Centre for Integrated Rural & Tribal Development (CIRTD) has been working towards empowering the most vulnerable communities in in Sundargarh district of Odisha. The aim is to enable communities access their rights over land, forest and other commons, make livelihoods secure and ensure access to public welfare schemes. With Scheduled Tribes making up 51 per cent of its total population, Sundargarh falls under the Fifth Schedule of the Constitution, that deals with the administration of areas where tribal communities are in a majority. People depend on agriculture and allied activities which they practice on forest land.
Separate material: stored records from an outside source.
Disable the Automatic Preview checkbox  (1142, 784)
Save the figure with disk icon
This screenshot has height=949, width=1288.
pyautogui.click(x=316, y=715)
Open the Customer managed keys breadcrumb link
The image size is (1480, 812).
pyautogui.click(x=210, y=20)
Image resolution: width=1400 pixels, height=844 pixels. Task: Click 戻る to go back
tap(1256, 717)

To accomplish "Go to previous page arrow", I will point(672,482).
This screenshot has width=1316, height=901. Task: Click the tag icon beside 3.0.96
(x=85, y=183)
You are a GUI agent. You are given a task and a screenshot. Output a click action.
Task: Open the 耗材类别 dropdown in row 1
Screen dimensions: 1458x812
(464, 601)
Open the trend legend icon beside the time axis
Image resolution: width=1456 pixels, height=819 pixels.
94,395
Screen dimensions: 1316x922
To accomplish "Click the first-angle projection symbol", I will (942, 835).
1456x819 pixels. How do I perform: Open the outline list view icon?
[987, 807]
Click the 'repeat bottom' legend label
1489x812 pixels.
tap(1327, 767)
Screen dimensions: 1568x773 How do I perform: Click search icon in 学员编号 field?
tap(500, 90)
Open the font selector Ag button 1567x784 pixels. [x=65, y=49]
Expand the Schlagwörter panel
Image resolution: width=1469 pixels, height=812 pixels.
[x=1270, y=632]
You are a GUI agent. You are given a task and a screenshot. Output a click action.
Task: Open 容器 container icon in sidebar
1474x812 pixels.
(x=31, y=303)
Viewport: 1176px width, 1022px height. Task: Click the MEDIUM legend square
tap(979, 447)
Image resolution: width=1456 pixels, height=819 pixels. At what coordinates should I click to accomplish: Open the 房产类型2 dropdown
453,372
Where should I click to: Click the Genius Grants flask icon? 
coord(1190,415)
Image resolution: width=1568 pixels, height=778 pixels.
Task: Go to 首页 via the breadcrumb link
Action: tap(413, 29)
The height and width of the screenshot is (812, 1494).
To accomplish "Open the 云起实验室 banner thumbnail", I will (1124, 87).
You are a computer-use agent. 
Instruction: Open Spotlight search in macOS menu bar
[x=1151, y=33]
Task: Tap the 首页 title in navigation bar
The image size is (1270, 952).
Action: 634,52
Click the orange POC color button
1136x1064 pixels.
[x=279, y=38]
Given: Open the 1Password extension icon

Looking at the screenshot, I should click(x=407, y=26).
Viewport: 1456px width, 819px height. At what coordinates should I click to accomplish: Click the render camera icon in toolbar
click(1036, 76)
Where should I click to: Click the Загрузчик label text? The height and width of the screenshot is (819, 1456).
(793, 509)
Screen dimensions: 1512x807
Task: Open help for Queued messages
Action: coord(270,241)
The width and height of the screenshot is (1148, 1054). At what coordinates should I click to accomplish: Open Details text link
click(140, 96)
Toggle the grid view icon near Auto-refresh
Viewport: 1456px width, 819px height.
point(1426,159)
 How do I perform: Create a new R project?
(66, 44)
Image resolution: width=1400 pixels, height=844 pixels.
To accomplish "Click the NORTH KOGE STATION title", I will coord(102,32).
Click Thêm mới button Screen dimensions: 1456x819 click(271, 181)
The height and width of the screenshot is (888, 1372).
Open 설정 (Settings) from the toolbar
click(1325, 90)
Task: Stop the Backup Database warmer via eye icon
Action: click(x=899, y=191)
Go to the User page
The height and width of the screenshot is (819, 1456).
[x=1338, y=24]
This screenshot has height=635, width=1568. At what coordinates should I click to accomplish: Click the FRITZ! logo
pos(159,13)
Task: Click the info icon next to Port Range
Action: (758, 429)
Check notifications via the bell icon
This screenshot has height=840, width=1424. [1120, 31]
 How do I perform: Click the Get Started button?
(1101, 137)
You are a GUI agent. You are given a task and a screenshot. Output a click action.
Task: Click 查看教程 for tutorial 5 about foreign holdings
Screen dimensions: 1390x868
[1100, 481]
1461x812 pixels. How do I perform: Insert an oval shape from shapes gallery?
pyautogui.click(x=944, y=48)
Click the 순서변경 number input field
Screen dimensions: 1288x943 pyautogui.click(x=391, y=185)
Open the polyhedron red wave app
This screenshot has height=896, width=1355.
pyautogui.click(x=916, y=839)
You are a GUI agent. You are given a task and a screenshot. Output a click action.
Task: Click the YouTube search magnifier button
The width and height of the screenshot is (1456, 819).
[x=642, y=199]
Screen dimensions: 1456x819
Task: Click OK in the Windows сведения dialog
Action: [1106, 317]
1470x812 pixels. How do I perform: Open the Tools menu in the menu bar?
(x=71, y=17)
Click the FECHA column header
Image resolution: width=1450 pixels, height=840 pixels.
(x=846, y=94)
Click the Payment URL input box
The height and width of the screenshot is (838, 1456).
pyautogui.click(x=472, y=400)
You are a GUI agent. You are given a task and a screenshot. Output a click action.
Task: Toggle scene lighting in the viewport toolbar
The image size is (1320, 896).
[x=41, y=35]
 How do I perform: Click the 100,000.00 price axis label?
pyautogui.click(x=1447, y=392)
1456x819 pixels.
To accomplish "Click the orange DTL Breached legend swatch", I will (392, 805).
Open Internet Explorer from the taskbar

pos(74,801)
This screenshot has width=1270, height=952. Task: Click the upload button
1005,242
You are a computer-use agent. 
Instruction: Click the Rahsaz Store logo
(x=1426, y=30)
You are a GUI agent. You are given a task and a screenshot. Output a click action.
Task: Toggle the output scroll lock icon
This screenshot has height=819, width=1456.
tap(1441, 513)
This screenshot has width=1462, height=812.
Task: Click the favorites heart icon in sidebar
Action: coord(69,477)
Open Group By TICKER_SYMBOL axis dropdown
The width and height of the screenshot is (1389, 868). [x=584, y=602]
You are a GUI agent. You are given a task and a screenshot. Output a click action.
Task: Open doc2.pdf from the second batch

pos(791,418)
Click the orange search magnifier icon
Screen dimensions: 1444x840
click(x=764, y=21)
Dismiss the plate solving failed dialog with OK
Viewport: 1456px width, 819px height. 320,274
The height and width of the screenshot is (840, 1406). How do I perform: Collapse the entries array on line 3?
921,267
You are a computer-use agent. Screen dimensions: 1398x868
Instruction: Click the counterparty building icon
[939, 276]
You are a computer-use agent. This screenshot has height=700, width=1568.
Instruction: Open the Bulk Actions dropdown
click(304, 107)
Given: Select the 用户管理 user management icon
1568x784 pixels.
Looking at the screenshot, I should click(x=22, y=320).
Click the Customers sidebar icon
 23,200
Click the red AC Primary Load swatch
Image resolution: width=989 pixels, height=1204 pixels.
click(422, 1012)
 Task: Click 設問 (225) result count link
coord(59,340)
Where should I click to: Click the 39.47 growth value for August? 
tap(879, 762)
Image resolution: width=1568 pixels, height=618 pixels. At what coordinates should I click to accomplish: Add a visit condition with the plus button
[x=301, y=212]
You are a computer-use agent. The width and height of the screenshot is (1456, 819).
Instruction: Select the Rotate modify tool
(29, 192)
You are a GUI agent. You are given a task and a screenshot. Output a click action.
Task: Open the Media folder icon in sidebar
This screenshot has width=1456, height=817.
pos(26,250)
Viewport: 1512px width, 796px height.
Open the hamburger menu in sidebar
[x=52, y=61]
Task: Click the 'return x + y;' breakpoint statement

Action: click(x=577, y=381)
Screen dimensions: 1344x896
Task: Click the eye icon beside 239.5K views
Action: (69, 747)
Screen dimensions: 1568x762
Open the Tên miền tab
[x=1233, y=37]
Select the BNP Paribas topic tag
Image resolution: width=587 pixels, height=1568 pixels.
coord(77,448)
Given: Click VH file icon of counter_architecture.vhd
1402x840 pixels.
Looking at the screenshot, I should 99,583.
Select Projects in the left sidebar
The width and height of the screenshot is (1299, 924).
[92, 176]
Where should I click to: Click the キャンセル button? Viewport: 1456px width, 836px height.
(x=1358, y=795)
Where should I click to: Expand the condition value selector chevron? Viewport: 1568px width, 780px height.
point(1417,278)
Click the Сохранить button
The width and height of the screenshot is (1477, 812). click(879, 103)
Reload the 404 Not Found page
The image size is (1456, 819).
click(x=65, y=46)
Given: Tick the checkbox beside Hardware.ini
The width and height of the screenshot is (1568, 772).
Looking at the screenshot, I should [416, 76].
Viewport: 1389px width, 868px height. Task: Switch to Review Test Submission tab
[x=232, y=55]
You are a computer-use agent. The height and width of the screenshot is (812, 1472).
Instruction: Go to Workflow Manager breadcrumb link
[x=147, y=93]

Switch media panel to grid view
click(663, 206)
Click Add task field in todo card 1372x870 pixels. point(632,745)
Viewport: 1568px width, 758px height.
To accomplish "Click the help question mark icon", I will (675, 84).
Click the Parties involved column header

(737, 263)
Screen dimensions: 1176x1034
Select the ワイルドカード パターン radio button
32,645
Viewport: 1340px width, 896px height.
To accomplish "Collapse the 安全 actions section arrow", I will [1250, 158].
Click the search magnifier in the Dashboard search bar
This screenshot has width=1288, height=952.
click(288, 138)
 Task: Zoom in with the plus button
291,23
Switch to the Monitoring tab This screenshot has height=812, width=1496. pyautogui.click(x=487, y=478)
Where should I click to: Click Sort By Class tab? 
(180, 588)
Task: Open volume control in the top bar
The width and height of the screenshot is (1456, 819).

Since 2012, CIRTD and ActionAid Association have worked together to ensure food and livelihood security of tribal communities in Balisankara block of Sundargarh district. We work with marginal tribal communities, other forest-dwellers and small-holder farmers. Amongst them, we strive to draw out women into leadership roles. This engagement has facilitated the securing of individual as well as community forest rights as per the Forest Rights Act. As on date, the Sub-Divisional Level Committee has passed 84 community claims and 2,891 individual claims have been recognized. Besides, 126 families have received homestead land. As per the Panchayats (Extension to the Scheduled Areas) Act (PESA Act), Gram Sabhas (Village Councils) of 18 villages have demarcated village boundaries, marking out commons including forest, water bodies and revenue land. These Gram Sabhas have written to the authorities informing them about the same and the communities are now exercising their right to manage, use and conserve the commons of their villages.

We have been able to train more than 1,000 farmers, a majority of them women, on mixed cropping and organic farming. They now practice ecological farming, using traditional seeds, organic pesticides and manure. Athkosia Adivasi Manch, the community-based organization promoted by CIRTD, has about 3,000 members and is taking up a host of issues, including self-governance as per the PESA Act, the recognition of individual forest rights, facilitating people’s access to government schemes, handling with confidence interface with government officials, conducting village-level social audits of all line departments, building alliances with national and state-level adivasi (tribal) platforms and organizations, and working for the revival of lost tribal culture and traditions. ActionAid Association’s work with CIRTD has helped the tribal community take part in governance processes to build a better future for all.